Zero-Waste isn't perfect, it isn't even ZERO waste!
Originally Published on March 14, 2018
I think that a common barrier to approaching a "zero-waste" lifestyle arises from the intimidation of the name itself. People think, "Oh, I could NEVER make ZERO waste!" The truth is, you don't have to! Even the best and most "aesthetic" zero-wasters create SOME waste. It may be an extremely low quantity: maybe it's only from prescription medicines, straws they don't ask for and a sporadic appearance of junk mail, but it's waste nonetheless, and it's their waste even if they don't put it in their trash jar.
Recently there's been a discussion about terminology: should people call themselves "low-impact," "waste-conscious" or "zero-waste" when they describe their journey toward waste-free living?
The internet has been buzzing about the terminology recently because a zero-waster, "Sustainably Vegan," now better known as The Low Impact Movement, decided to ditch the term "zero-waste" for a plethora of reasons.
[Zero-waste is] "not an all-encompassing term that isn't showing how a lot of you guys are reducing your impact on the planet," - Sustainably Vegan
She posted a video about it, which you can watch here. In sum, the origin of her decision to "ditch zero-waste" and promote the terminology, "Low-impact," lands heavily on her desire to encompass her activism while simultaneously acknowledging everyone's contributions, big or small, to living waste-conscious lives. She strives for equal representation. Her hope is to build a community and then leverage that community so everyone is able and empowered to do what they can. By switching terms and promoting an increased attention to what people can do, instead of a guilt about what they can't do, she hopes to create safe spaces where people can build together.
The definition of zero waste from Wikipedia is, "a philosophy that encourages the redesign of resource life cycles so that all products are reused. The goal is for no trash to be sent to landfills or incinerators."
The definition of zero-waste, an industrial term, is a positive goal for us all to reach for. We, unfortunately, will never accomplish the goal of no trash being sent to landfills without corporations and companies adhering to stricter policies and governments enforcing those. We, as individuals, can massively contribute to a redesign of economy by putting our dollars into responsible businesses or secondhand buying and encouraging re-use, recycling and no single use items. That being said, the definition of zero-waste doesn't quite explain the "aesthetic" and redesign of lifestyle that the current zero-waste movement promotes, alongside the positive attention it brings to waste-conscious living.
Our goal is to create a circular economy. "A circular economy is a regenerative system in which resource input and waste, emission, and energy leakage are minimized by slowing, closing, and narrowing energy and material loops. This can be achieved through long-lasting design, maintenance, repair, reuse, remanufacturing, refurbishing, and closed recycling loops. This is in contrast to a linear economy which is a 'take, make, dispose' model of production." We currently live in a linear economy.

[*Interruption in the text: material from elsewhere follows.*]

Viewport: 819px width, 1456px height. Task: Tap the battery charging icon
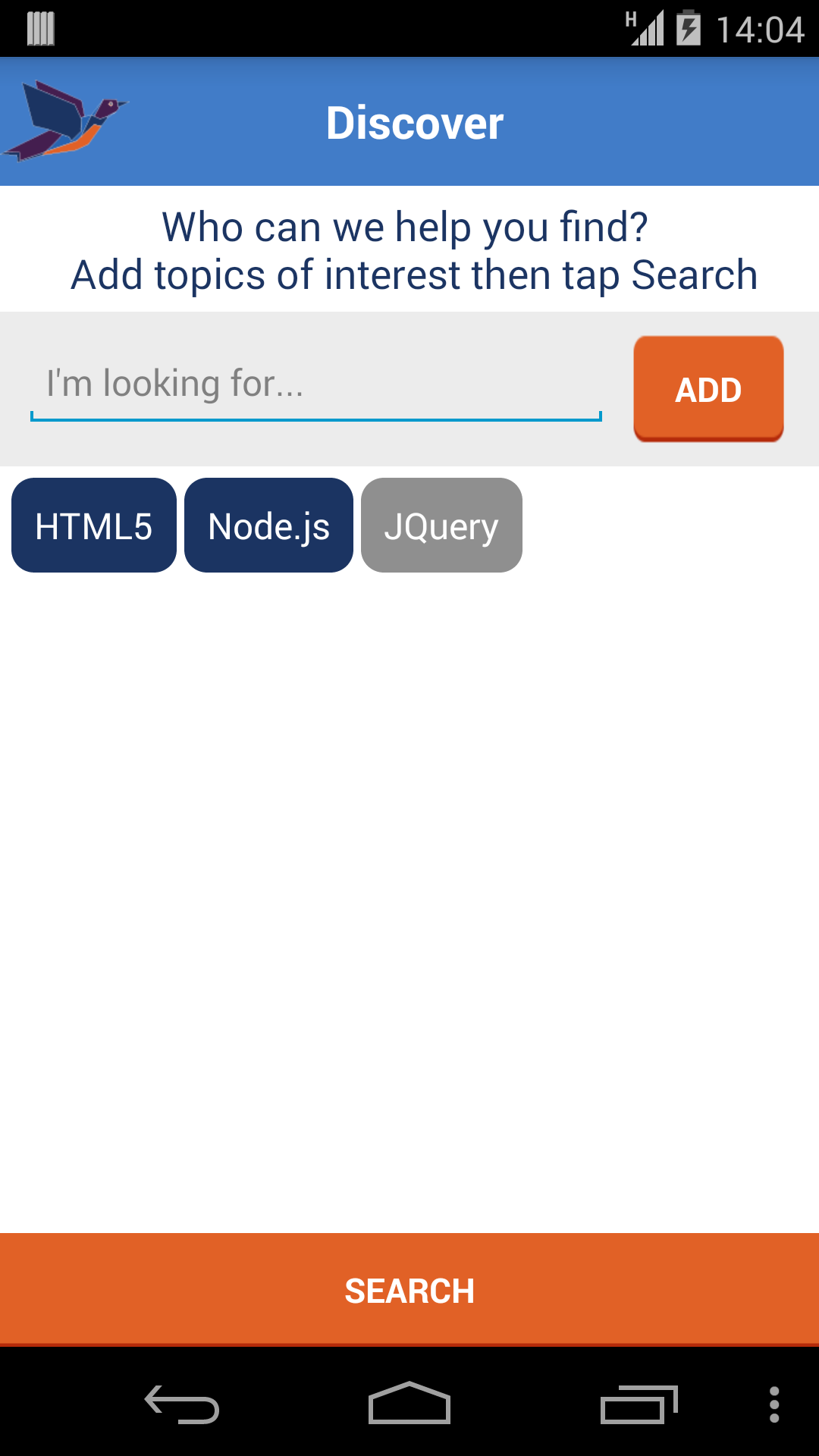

No matter what you choose to call yourself, I think it's all good because it's all bringing awareness to a massive environmental issue. Any earth-conscious decision made by an individual has positive ramifications for the world, and economy. I also agree with Sustainably Vegan that zero-waste can be exclusive: it's an extreme people think they can't reach which is promoted by this beautiful picturesque version of curated instagrams and mason jars.
Whatever you choose to label yourself, "low-impact," "zero-waste," "waste-conscious," or just, "Emily," if you're making small or big contributions to reducing your waste, or promoting a circular economy, you're doing an amazing thing!
You shouldn't feel guilty when you mess up, or buy something you think won't come in plastic only to find out that inside the cardboard box, it's wrapped in plastic (happened to me last week), you should feel proud that you're sacrificing convenience in the hope of creating a better world.
I prefer the term, "waste-conscious" but I often use the term, "zero-waste" when I talk about my lifestyle. And, it isn't always pretty, or aesthetically pleasing to live this kind of life. It requires a lot of preparation, attention to detail and SO MANY DISHES. My sink is full of jars, my groceries are laid out on the table so I can see what I have and my jar shelf is a mess. That's what you don't see on my Instagram.
It doesn't have to look good, you don't have to bulk shop in mason jars, you don't even have to change everything you're doing! If you make small decisions like bringing your own bags to the grocery store, or buying less plastic, saying no to plastic straws, that adds up to a large positive impact over time!